In her thesis, she seriously claims to have uncovered a golden scroll that proves the true existence of Merlin the sorcerer. Intrigued by the thesis and by Deirdre, Indy once again takes up the bullwhip and fedora for an action-packed chase across Britain filled with magic, mystery, murder, a lesson in love and the threat of world domination.

== Characters ==
- Dr. Henry Jones Jr. (a.k.a. Indiana Jones) professor and archaeologist.
- Deirdre Campbell Indy's student and the daughter of Dr. Joanna Campbell.
- Dr. Joanna Campbell mother of Deirdre Campbell and Indy's boss who invites him on the dig.
- Jack Shannon Indy's best friend and roommate, a jazz musician.

» Task:
Reproduce word for word everything in the Indiana Jones passage from "- Dr. Joanna" down to "a jazz musician.".

» Supplied material:

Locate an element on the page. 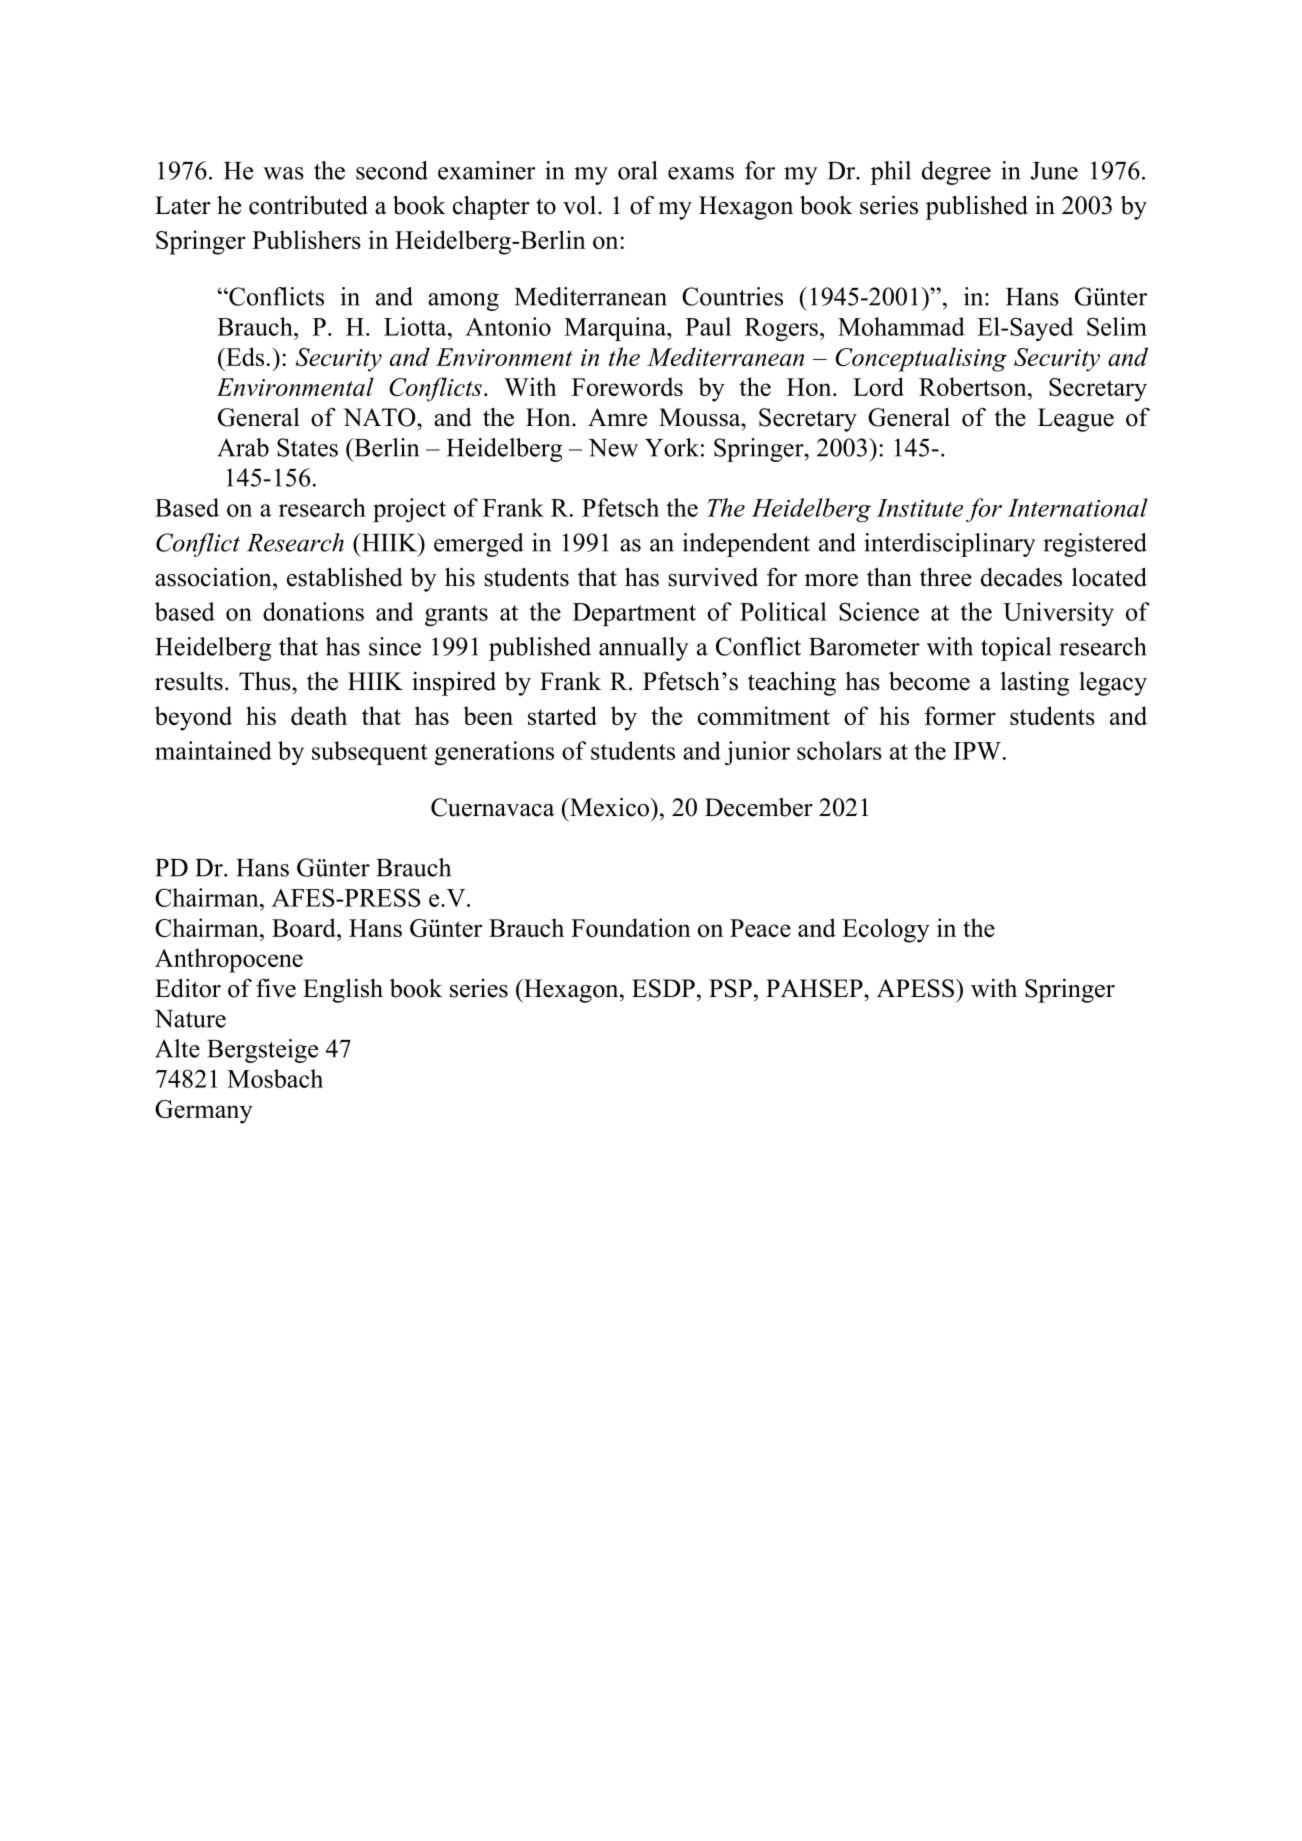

» Solution to this exercise:
- Dr. Joanna Campbell mother of Deirdre Campbell and Indy's boss who invites him on the dig.
- Jack Shannon Indy's best friend and roommate, a jazz musician.